By Darlene Craven on 06/19/2008 3:57 pm
Bright Blessings
Since my divorce a few years ago I’ve dated younger men and older men. All have something to offer. The fact that many younger men are looking for an older woman was a very pleasant surprise. I’m in my late 40’s and currently dating a man 13 years my junior. We have a lot of common interests, and he’s a wonderful gentleman. For myself, when I meet a nice man who wants to be part of my life, I’m open to that whether he’s older or younger.
By Bright Blessings on 06/19/2008 7:51 pm
Anne Kirsch
Once or twice in my younger days, I dated much older men, thinking their experience and power would be a turn on. Truthfully, it felt like I was kissing my father whom I loved, but in a platonic way. lol. I think if someone is old enough to be your parent, it makes it kind of creepy. I married my husband when he was 27 and I was 36. It’s worked out just fine. Given the statistics, we laugh that we’ll probably die around the same time. The ONLY problem with a woman being older is the childbearing factor. Let’s face it, men can have kids when they’re 75 (doesn’t mean they can bend down and pick them up!) My cousin is 52 and dating a man who’s 42. Unfortunately, he wants kids and realizes a 32 year old can make that happen. Jennifer Aniston doesn’t have to worry about this yet. She’s still young!

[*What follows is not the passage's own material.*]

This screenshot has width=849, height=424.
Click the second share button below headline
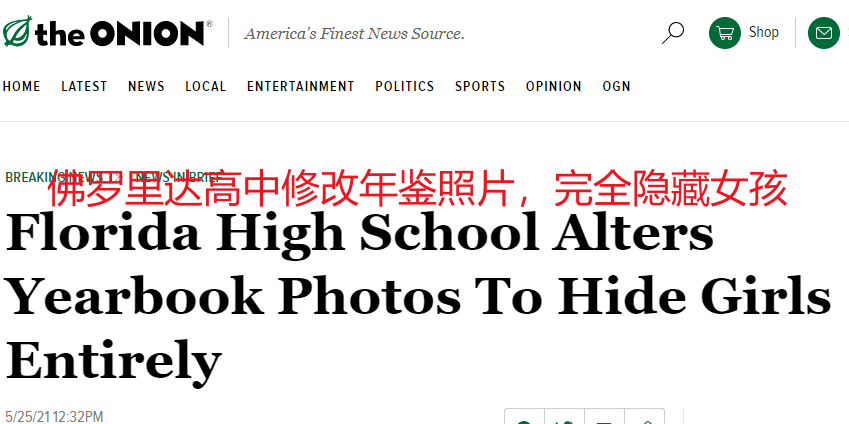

By Anne Kirsch on 06/19/2008 7:54 pm
Peggy Sue
I have had fun reading the “love” stories here and had to look up the word age to try and get my head around this issue. I just do not see what difference age matters when the couple is the only two that should have any thing to say about it. The fact outsiders stick there two cents in should not matter. ” A great period in the history of the Earth.” That was one sentence in the long list about age and when I came to this one I realized that in the large picture, so what about a few years either way. I would rather have a great period in the history of my life than worry about what others think.
By Peggy Sue on 06/19/2008 9:26 pm
Brenda Harper
I am dating a man who is 33, I am 52. We have everything in common and he treats me the way I love to be treated- as an equal with a little chivalry on side. The men my age want to own you lock stock and barrel - that is sooo clostrphobic to me. We have been dating for over 2 1/2 years and the truest friends are well over it. We are a couple. My daughter is grown and fine with it. She adores him too. Even after 1 1/2 years, my sister said, “he’s too young for you”….we hardly talk, but that is her choice. I am happy and he is happy. I am very outgoing and run 2 1/2 miles every day. I have horses and ride as often as I can. He enjoys the horses and runs daily too. I have never met anyone who can keep up with me and laugh and play with me the way that he does. I never tire of him, or him of me….so I guess we have weathered the comments of, boy toy, tadpoling and robbing the cradle….love you girls and your website….cougar sounds good… :)
By Brenda Harper on 06/20/2008 10:38 am
Jeannot Kensinger
When two people fall in love regardless of age difference, gender, color , we should just bless them with a long happy life together. Nothing outside of that is our business.
By Jeannot Kensinger on 06/22/2008 7:51 am
Jemima Blow
http://www.wowowow.com/post/jennifer-aniston-cougar-dating-52210 “… outdated notions the wowOwow generation has kicked to the curb” This web page has a spelling mistake: in this context the word is ‘kerb’ (the side of the road) and NOT ‘curb’ (as in curtail). Please correct this.